A perfect example of why this is the case can be found in an order issued Sept. 16 in the Federal District Court for the Northern District of Oklahoma, which sits in Tulsa. In the case, the federal judge was asked to decide whether or not an Oklahoma employer violated the terms of Oklahoma’s Standards for Workplace Drug and Alcohol Testing Act. Any Oklahoma employer that chooses to conduct drug or alcohol testing on applicants or employees must comply with this act.
The facts of the case were simple. The defendant was a company that provided outsourced technology services to other companies. The defendant was hired by another company to handle its technology support. As part of the contract between the two parties, the company that hired the defendant required the defendant to conduct drug testing on its employees, to include testing for amphetamines, barbiturates, cocaine, marijuana, opiates, phencyclidine, benzodiazepines, methadone and propoxyphene.

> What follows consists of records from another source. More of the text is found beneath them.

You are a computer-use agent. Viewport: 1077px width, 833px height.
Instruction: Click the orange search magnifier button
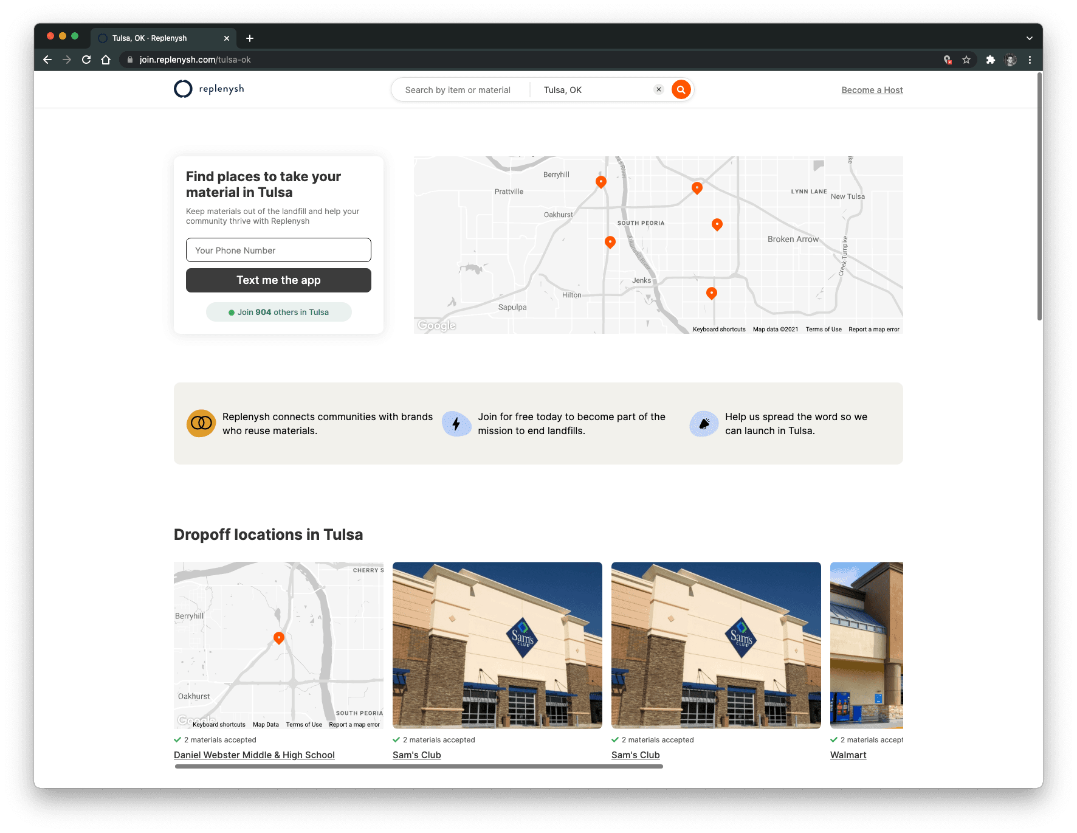click(681, 90)
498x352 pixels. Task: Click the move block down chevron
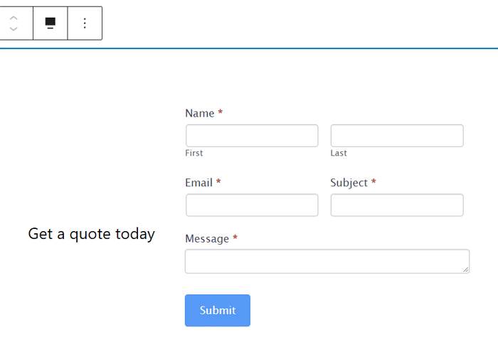click(x=14, y=29)
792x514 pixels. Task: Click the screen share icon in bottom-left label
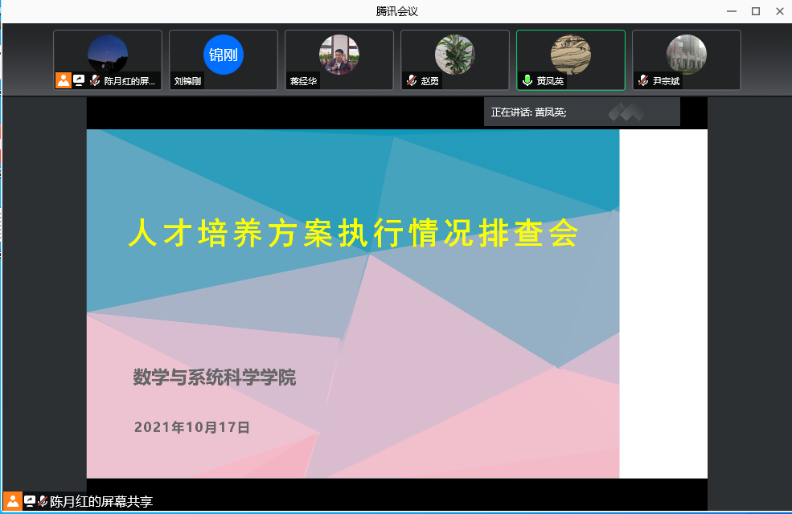coord(30,501)
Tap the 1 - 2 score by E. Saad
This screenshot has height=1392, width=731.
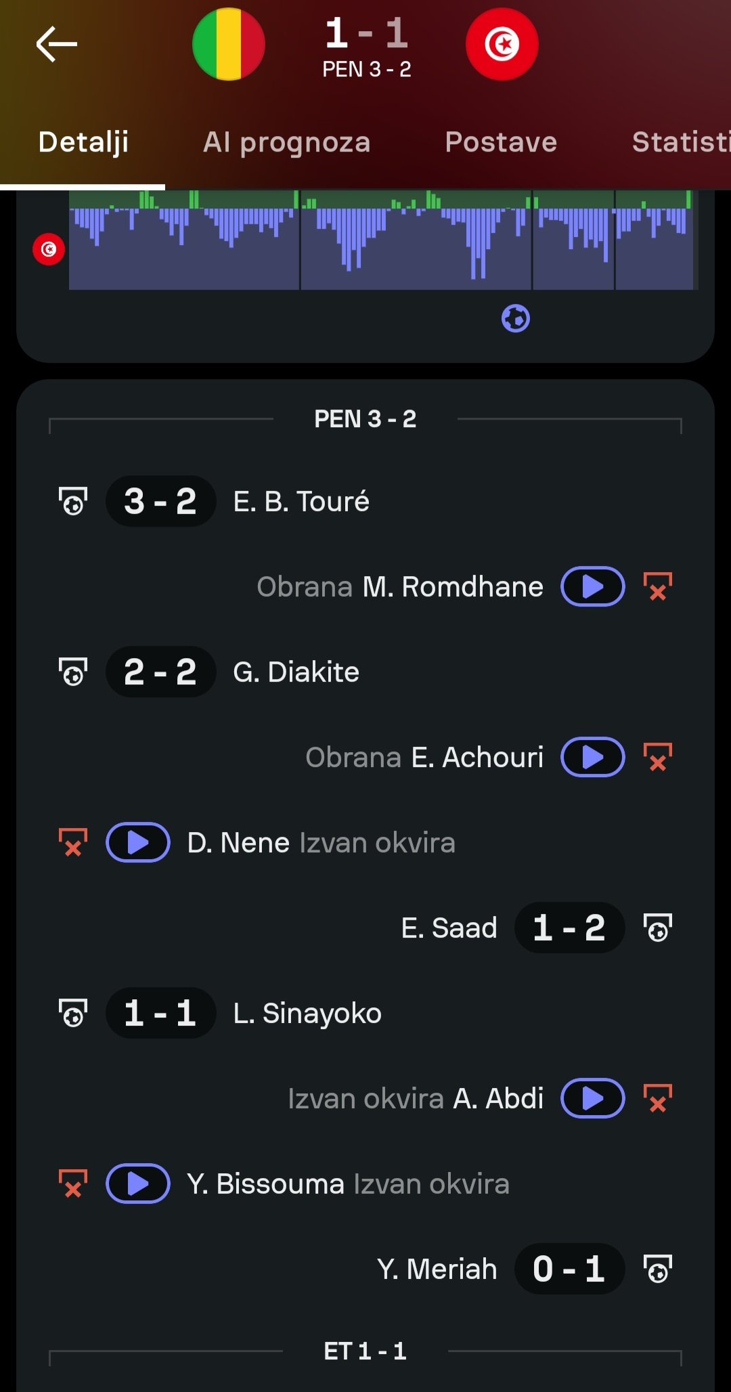[x=569, y=928]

The plaintiff in the case was an employee who was tested for drugs. She came up positive for the presence of phenobarbital, an anticonvulsant medication used to control seizures that may also be prescribed to relieve anxiety or as a sleep aid. It is classified as a barbiturate and can be habit-forming. Based on the positive test result, the employee was fired in October 2009.
Here is the rub. Even though the act says that an employer can test for barbiturates, the Oklahoma State Department of Health regulations say otherwise. According to the regulations, licensed drug-testing facilities may only test for drugs that fall into Schedules I, II or III of the federal Controlled Substances Act. Phenobarbital is a Schedule IV substance, and so, according to the regulations, cannot be the subject of a valid and enforceable drug test in Oklahoma.
Then things got worse for the employer. Rejecting the company’s argument that it was only doing what was asked of it by a third party, and that it was unaware of the diametrically opposed instructions in the act and the regulations, the court ruled that “ignorance of the law is no excuse.” The court therefore found that the company had “willfully” violated the act, because it had failed to take the time to familiarize itself with the nuances of the act.
The lesson to learn here is simple. Ignorance is not bliss when it comes to Oklahoma’s drug-testing act. And, if you conduct drug and alcohol testing in your workplace, it most certainly would not be folly to take some time to review the act and your company’s drug- and alcohol-testing policy to ensure that you don’t ever find yourself in a similar situation.